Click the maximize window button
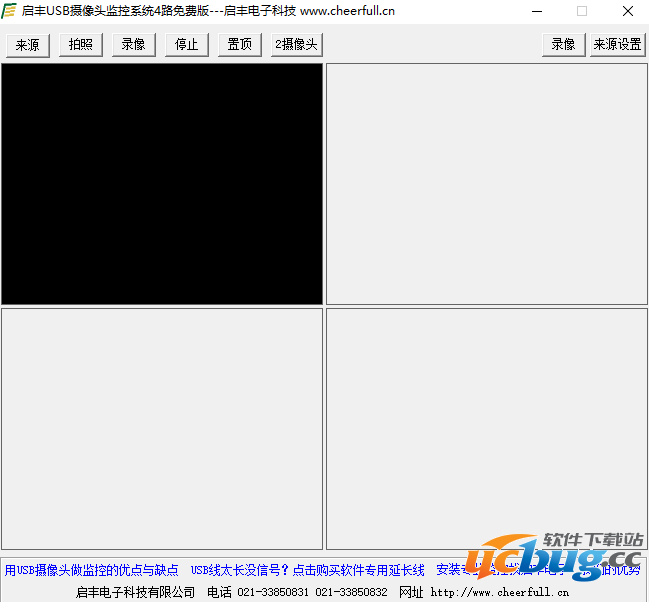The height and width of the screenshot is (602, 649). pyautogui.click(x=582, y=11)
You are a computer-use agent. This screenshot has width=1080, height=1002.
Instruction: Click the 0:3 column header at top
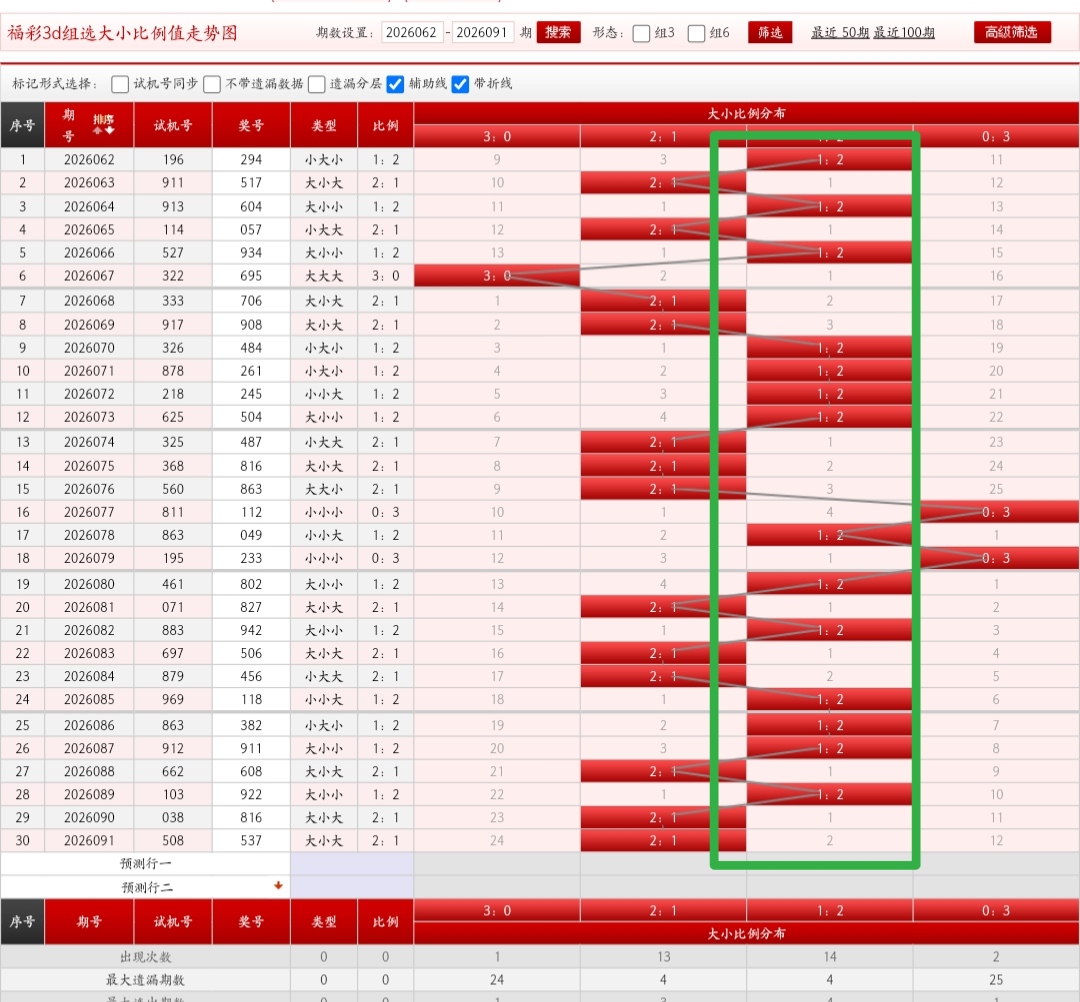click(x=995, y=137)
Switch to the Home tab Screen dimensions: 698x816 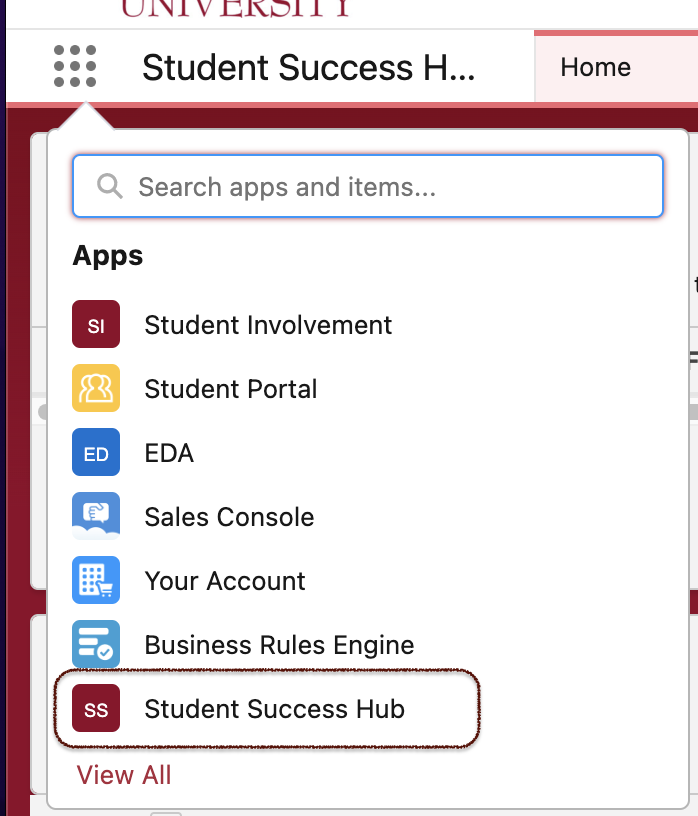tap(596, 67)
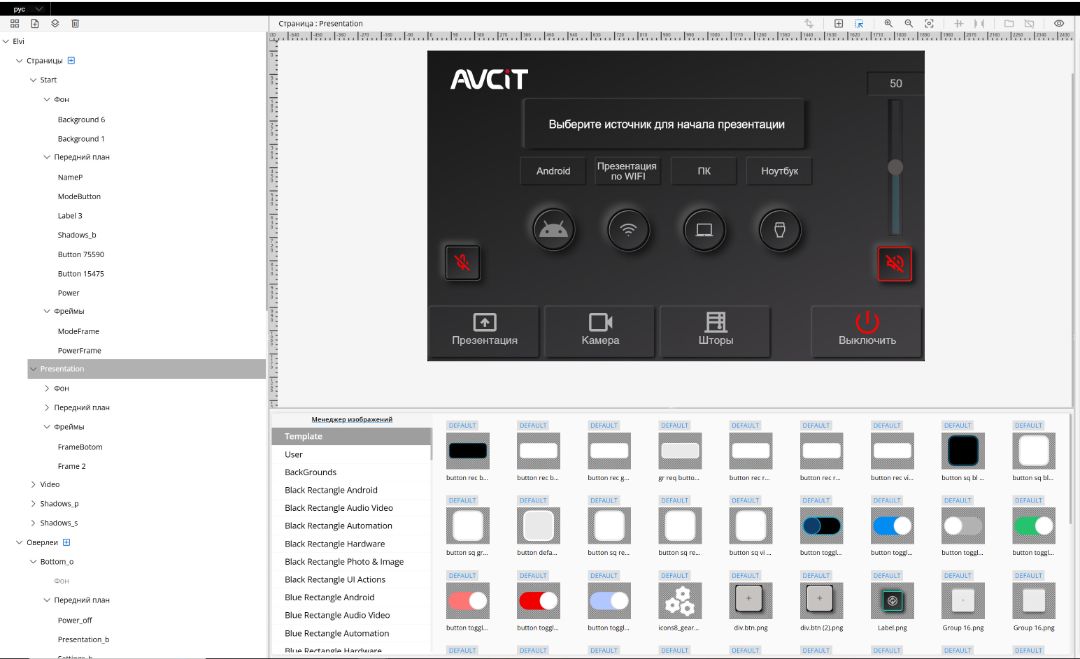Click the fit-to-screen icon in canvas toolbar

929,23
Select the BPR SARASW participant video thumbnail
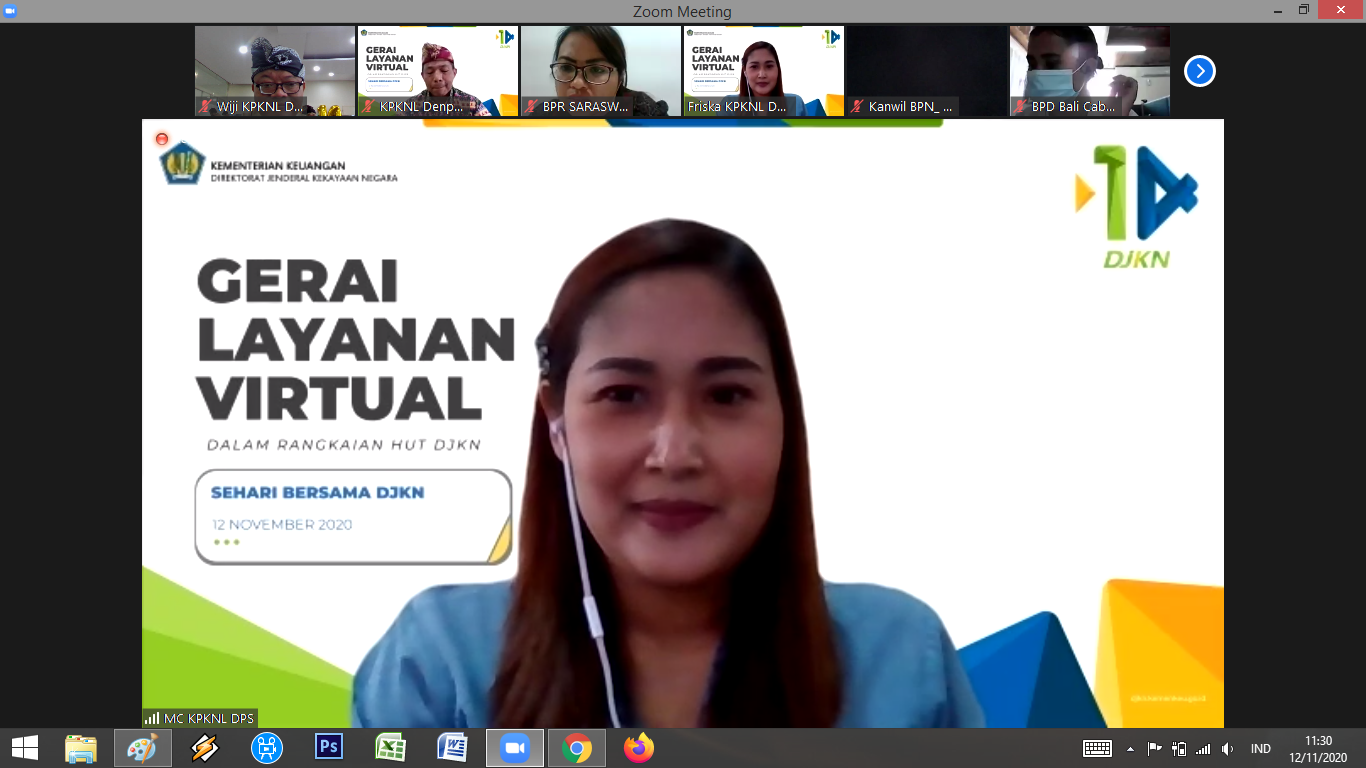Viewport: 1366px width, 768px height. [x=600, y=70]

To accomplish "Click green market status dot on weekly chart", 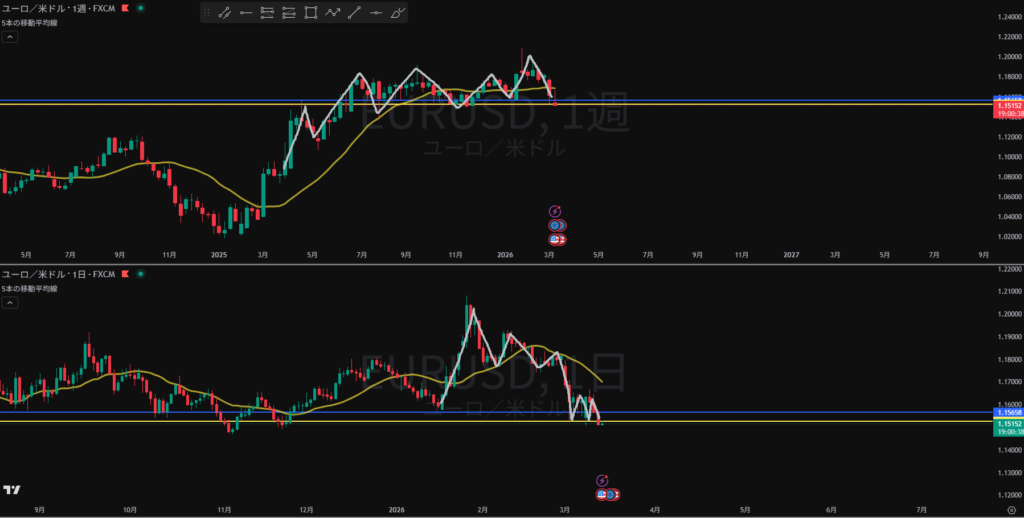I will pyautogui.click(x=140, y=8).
--
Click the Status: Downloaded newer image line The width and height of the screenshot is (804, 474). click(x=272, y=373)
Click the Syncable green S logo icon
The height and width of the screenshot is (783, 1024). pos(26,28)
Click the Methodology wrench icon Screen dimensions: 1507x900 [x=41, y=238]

- Problem to solve: Copy the lines of the data above exactly as written, beginning with the line containing "Click the Status: Downloaded" and ending with the line containing "Click the Methodology", and leave out all other lines.

- Exercise answer:
Click the Status: Downloaded newer image line The width and height of the screenshot is (804, 474). click(x=272, y=373)
Click the Syncable green S logo icon
The height and width of the screenshot is (783, 1024). pos(26,28)
Click the Methodology wrench icon Screen dimensions: 1507x900 [x=41, y=238]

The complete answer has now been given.